Developing Bass String Crossing Skills
One technical skill you will always need on bass is to be able to cleanly jump from one string to any other string. Going from one string to a neighboring string is not too challenging. But, when you have to skip one or more strings, you may find muting and accuracy challenging.
Your aim is to develop control over your bass plucking technique. By control I am talking about:
- rhythmic accuracy
- tonal consistency
- dynamic balance (volume) between different plucking fingers
- dynamic balance between strings
- string muting technique between both hands
To work on this practice the string crossing exercises. They can be played as fast or slow as you want. Aim for accuracy before speed. If it sounds sloppy slowly, it will sound sloppy at faster tempos, too.
Some Tips on String Crossing Technique...
Students have a tendency to rush the rhythm of the note prior to the string skip. Probably so they have more time to get to the other string. Try to pay attention to that. Use a metronome!

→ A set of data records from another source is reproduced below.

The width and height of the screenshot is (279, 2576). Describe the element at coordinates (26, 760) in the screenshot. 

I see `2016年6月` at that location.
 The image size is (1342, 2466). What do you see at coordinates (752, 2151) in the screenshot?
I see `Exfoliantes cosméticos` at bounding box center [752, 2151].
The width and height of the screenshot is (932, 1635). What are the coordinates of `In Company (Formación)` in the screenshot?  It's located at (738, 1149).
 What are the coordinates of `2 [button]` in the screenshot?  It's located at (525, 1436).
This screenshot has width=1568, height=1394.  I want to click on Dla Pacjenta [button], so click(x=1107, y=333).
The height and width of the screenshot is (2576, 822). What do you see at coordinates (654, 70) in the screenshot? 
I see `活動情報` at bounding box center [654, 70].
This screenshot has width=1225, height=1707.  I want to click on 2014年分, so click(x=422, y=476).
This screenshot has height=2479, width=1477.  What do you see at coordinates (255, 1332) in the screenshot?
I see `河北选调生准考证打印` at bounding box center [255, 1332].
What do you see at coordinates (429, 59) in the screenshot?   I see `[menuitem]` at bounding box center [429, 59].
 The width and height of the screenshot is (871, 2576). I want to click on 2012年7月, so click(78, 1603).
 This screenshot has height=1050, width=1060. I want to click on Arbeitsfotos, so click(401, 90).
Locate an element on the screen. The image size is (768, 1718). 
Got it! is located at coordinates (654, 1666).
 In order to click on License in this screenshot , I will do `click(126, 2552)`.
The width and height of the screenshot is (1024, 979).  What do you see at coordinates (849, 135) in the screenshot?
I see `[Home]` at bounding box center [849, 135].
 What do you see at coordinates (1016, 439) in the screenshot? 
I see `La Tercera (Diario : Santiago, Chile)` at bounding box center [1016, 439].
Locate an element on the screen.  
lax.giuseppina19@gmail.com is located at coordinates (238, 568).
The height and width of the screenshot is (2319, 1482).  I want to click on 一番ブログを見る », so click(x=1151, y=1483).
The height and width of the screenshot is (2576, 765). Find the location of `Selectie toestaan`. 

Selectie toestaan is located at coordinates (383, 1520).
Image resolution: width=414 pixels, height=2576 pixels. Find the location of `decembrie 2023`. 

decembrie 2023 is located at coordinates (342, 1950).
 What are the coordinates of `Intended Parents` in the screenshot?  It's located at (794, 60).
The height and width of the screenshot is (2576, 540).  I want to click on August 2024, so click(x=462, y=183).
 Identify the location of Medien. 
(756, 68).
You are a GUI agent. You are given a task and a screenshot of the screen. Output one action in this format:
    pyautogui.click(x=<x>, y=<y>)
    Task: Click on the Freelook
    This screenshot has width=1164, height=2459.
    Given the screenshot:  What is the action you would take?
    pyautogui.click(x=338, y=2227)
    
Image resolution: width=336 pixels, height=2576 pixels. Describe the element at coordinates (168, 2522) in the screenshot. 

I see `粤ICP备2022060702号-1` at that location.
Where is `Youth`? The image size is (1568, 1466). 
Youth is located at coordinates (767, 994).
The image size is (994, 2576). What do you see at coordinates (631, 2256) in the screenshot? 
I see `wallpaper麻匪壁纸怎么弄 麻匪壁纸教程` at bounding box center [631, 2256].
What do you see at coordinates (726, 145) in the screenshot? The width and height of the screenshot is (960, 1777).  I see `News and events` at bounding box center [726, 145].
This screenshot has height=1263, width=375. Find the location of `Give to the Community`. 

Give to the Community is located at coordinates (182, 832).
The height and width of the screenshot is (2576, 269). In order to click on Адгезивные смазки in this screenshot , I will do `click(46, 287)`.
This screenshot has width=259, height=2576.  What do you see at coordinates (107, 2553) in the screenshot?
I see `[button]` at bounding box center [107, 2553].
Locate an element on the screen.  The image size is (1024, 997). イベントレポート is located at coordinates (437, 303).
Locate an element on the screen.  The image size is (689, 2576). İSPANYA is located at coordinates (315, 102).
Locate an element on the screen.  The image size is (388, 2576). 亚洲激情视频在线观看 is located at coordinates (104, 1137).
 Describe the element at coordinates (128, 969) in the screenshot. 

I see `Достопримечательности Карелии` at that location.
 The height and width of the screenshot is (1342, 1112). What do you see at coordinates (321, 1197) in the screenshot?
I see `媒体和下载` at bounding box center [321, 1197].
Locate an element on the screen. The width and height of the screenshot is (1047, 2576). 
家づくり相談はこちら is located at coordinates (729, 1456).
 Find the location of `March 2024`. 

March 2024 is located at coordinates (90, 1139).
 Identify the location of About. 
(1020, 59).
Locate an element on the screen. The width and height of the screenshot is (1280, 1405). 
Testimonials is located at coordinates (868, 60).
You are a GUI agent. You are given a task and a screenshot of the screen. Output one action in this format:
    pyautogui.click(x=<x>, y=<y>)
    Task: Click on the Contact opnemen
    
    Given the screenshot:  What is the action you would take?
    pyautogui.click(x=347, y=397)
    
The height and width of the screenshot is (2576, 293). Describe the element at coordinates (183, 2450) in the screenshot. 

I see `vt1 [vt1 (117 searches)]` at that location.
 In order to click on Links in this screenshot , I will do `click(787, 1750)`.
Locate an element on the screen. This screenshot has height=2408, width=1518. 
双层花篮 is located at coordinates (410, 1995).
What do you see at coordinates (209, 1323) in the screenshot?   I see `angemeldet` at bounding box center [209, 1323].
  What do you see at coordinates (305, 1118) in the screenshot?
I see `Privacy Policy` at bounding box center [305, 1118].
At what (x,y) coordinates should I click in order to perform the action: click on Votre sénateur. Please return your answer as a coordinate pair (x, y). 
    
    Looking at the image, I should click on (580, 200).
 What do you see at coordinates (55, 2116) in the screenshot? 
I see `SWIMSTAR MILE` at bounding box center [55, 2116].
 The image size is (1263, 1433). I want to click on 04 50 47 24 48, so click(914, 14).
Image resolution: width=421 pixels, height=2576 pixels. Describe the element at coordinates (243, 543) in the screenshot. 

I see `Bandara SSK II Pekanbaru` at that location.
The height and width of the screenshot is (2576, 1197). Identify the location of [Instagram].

Try to get an even tone between your different plucking fingers. You don't want one finger sounding much different than the others (or at least you want control over it if you do).
Try to keep the volume even on each string and between strings. Sometimes your bass strings and setup can create an uneven response between the strings. If you are struggling with this, try another bass to see if it's you or your bass.
Remember, to get a clear sound you need to allow just one string to ring at a time. Both hands help mute the strings. When you pluck follow through and land on the string below. Use your plucking hand thumb to mute the E-string. If you're using my ring-finger technique, mute the A-string with it whenever you play the G-string. Or, mute with the wandering thumb technique. Finally, use your fretting hand to mute the strings by letting it lightly touch/rest on the strings above the string you are playing. (Remember, above in pitch.)
Getting all of this down doesn't happen overnight. Take your time with these exercises.
Expanding the String Crossing Exercises
If you have a 5- or 6-string bass, expand the exercises to include all your strings.
You can alter these exercises by applying any rhythm you want. You can also try groups of 3 notes, or 4, or 5. How about 1 note per string? Or, 1 note on the main string and 3 on the others. Challenge yourself. There are limitless possibilities and permutations.
I know these exercises are boring, but they help a lot. To play them cleany is not as easy as it sounds. Do them for a few minutes a day and you'll see a difference.